Samsung’s Sales Smashed By Xiaomi
Chinese smartphone maker Xiaomi, pronounced “She-ow-me”, has outsold Samsung for the first time in China, according to a new report.
WSJ’s report says Xiaomi’s Q2 2014 smartphone marketshare in China reached 14pc, a jump from 10.7pc marketshare in Q1 2014, which itself was an impressive doubling from Q1 2013 figures of 5pc marketshare.
This beat Samsung into second place, with Q2 2014 marketshare of 12pc, a number it shared with Lenovo and another Chinese smartphone maker you’ve likely never heard of, Yulong – no “love Yulong time” jokes, please.
This compares with Samsung Q1 2014 marketshare figures of 18.3pc and Lenovo’s 11pc, which shows how far Samsung’s Chinese marketshare has fallen in so short a time.
Xiaomi has done what many Android makers do, which is to create smartphones in different sizes and price points, but as Xiaomi is in China, where IP laws don’t seem to carry the same weight as in the west, it has been super bold in copying Apple.
From chamfered edges on iPhone clones through to iPad mini clones in a range of colours identical to the iPhone 5C, to on-stage presentations in jeans and shirt with the words “one more thing.” projected onto the stage, through to a website that is clearly ripped off from Apple’s own, Xiaomi is a carbon copy cloner of the highest order achieving great success in China.
Part of the reason for Xiaomi’s success is quality product at low prices, with prices around the $100-$200 mark as opposed to the $500+ prices of Samsung, Apple and other premium brands. But Xiaomi’s success hasn’t come without scandals, the most recent of which is the discovery that the MiUI – Xiaomi’s Android user interface, which is similar to Samsung’s TouchWiz or HTC’s Sense – is allegedly sending data back to a Chinese server over Wi-Fi.
Naturally, Xiaomi staunchly denies this is happening, but until proven otherwise, some of Xiaomi’s potential customers have been spooked by the revelations.
Although Xiaomi has been little known in the west by most everyday consumers, it certainly has been making waves.

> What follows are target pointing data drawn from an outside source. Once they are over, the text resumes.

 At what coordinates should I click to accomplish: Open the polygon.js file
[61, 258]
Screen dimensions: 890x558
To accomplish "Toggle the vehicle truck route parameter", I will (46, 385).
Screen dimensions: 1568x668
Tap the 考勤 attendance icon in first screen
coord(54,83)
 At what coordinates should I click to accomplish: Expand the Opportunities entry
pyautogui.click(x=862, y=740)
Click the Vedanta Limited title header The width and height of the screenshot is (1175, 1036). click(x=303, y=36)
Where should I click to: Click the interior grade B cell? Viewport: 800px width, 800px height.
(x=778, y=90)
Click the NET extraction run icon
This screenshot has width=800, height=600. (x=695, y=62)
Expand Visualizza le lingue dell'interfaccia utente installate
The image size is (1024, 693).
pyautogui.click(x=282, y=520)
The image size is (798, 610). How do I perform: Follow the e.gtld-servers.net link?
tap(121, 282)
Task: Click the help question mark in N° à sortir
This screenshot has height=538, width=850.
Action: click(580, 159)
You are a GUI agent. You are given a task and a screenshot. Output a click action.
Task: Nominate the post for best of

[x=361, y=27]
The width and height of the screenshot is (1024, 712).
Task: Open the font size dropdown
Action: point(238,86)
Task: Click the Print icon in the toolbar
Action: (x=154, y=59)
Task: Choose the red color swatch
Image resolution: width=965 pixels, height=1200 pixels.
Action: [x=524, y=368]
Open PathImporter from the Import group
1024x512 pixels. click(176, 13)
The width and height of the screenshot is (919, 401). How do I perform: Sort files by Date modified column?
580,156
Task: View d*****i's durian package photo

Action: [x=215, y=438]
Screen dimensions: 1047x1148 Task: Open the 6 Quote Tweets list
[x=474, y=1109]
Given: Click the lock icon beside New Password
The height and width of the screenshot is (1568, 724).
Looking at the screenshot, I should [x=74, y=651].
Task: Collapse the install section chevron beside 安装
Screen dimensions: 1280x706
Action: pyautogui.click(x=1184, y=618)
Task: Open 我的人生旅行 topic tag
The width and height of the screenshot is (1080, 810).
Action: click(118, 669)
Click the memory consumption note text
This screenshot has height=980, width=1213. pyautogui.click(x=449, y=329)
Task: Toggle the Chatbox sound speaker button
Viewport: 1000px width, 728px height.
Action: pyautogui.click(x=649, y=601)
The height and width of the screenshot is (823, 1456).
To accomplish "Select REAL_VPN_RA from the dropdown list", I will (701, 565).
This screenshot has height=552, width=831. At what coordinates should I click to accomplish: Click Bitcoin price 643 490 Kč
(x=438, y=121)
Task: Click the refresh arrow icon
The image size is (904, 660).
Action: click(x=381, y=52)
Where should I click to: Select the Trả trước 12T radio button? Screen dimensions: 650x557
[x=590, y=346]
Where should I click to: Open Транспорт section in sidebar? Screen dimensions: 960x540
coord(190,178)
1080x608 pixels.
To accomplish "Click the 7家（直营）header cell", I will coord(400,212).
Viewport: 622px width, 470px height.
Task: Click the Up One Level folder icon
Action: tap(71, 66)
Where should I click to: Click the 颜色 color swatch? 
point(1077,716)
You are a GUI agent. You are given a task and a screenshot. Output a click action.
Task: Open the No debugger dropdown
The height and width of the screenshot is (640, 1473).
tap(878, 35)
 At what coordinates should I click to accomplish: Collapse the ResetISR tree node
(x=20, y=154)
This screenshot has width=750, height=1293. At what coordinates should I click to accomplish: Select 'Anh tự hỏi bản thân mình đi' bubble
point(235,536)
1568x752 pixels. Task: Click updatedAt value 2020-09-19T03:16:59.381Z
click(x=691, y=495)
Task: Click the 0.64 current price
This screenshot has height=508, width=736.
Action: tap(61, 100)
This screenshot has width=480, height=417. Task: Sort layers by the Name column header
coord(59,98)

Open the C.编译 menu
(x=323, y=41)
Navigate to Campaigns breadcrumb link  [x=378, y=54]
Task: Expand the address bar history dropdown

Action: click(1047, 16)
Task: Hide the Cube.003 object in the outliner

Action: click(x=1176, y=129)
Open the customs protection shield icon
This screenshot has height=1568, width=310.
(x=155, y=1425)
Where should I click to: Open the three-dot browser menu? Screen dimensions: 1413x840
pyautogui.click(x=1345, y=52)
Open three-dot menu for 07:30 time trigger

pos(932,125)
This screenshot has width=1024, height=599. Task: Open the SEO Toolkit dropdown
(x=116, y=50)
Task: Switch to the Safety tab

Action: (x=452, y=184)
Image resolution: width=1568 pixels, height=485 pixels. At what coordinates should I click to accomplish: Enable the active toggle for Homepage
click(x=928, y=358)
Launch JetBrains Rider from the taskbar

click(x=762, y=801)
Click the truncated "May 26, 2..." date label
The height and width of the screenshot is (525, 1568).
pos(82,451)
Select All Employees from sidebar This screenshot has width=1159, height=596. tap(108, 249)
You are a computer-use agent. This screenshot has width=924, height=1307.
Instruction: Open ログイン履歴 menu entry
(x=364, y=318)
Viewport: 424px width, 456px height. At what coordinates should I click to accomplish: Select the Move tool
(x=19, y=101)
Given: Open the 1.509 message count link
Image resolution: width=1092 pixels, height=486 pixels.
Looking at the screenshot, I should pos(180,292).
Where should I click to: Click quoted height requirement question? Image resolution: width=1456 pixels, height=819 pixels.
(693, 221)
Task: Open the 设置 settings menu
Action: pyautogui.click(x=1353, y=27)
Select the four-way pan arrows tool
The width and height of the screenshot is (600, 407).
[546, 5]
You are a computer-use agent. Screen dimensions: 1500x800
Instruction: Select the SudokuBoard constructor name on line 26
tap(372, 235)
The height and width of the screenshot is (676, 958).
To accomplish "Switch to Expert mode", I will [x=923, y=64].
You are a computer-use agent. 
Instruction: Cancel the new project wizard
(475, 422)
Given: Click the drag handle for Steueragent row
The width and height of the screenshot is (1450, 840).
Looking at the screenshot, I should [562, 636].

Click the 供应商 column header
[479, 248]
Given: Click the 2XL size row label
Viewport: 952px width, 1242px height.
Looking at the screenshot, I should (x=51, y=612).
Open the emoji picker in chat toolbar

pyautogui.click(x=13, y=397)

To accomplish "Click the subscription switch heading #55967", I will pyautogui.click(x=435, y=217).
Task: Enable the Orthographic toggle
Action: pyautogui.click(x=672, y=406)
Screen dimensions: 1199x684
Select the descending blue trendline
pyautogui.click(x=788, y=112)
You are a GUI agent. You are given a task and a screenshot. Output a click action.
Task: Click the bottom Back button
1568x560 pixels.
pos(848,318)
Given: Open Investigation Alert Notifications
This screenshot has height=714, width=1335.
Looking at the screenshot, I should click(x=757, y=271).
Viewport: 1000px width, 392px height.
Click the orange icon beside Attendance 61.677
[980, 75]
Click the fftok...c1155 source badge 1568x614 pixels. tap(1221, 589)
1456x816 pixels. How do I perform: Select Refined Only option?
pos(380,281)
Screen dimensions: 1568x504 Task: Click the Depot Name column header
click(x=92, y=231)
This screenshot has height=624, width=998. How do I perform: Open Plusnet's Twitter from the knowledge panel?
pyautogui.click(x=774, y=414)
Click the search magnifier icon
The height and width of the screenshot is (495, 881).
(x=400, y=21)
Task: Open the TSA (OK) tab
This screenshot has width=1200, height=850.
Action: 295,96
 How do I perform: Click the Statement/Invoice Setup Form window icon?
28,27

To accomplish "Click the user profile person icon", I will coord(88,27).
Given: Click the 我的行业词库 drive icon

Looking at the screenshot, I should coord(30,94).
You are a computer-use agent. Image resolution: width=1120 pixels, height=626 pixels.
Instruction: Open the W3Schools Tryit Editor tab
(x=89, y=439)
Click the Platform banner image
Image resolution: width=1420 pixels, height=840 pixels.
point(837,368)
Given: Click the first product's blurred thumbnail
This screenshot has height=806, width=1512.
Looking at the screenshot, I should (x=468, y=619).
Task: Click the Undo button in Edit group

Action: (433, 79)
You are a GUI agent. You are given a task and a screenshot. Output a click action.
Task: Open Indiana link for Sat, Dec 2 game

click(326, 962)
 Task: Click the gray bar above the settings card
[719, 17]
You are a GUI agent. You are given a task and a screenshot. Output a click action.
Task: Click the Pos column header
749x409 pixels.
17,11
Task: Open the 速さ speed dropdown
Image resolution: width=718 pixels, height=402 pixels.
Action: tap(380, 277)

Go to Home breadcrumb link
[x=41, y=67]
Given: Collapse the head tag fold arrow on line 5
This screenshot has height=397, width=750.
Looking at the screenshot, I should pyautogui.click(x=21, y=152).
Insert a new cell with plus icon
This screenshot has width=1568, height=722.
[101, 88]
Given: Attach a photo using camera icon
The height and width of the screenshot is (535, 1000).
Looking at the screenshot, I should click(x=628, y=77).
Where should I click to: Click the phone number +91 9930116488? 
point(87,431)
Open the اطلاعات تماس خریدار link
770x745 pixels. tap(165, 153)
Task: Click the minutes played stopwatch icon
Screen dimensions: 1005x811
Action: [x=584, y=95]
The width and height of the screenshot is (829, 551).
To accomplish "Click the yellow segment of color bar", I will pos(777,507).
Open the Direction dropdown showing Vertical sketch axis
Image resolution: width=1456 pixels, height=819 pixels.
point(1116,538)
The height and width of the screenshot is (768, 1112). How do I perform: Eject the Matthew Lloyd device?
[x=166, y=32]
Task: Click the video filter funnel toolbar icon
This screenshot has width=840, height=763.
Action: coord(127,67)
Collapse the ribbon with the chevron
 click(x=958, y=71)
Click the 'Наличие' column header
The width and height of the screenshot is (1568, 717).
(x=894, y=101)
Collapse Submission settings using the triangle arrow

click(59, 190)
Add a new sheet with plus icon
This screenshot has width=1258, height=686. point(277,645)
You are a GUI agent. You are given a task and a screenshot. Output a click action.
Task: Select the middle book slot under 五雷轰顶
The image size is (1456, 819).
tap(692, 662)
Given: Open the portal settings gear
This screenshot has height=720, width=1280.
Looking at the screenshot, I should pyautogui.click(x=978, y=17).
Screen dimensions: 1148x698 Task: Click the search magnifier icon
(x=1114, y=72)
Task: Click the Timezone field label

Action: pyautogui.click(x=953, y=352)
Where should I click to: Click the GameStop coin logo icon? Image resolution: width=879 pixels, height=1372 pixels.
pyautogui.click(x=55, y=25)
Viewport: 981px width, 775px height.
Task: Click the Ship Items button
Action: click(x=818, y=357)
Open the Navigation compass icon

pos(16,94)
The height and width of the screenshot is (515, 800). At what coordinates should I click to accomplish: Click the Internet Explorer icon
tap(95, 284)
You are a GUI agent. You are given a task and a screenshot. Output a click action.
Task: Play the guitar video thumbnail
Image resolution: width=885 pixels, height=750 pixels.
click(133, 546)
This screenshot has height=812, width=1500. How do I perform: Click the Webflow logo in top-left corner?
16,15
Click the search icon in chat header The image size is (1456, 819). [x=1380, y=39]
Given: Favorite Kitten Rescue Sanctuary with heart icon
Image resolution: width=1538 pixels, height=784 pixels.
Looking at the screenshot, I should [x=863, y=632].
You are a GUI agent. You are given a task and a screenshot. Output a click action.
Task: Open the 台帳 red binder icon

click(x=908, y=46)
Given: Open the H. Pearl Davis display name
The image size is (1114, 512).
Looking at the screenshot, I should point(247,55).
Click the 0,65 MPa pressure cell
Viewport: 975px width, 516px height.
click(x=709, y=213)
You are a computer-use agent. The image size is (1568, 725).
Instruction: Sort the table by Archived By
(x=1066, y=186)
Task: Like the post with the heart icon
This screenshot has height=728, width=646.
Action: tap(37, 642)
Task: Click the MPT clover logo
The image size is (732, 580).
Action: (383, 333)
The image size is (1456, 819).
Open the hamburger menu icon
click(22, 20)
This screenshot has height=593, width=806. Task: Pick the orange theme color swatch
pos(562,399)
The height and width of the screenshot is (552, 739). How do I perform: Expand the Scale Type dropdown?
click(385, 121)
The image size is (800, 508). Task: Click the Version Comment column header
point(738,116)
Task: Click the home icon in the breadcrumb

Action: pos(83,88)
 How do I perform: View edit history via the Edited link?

The company poached former Google VP of Android, Hugo Barra, to become Xiaomi’s “VP of International” last year. Mr Barra has since been under a barrage of accusations that Xiaomi copies Apple and others slavishly, and only chooses to sell its smartphones in countries with weak IP laws, which is supposedly why it isn’t yet on sale in the US where Apple and others might sue Xiaomi’s pants off.
But such accusations are water off a duplicating duck’s back, with Mr Barra famously complaining last month that Xiaomi was being unfairly accused of copying Apple, stating that designers could come to the same design conclusions and that Apple was an “inspiration”. Needless to say, Mr Barra’s suggestions that XiaoMi wasn’t copying anyone haven’t been exactly convincing.
However, with Xiaomi safely out of reach of the US court system, and flushed with stellar Q2 sales success, we can only imagine Xiaomi’s owners are excitedly screaming “Show Me The Money!”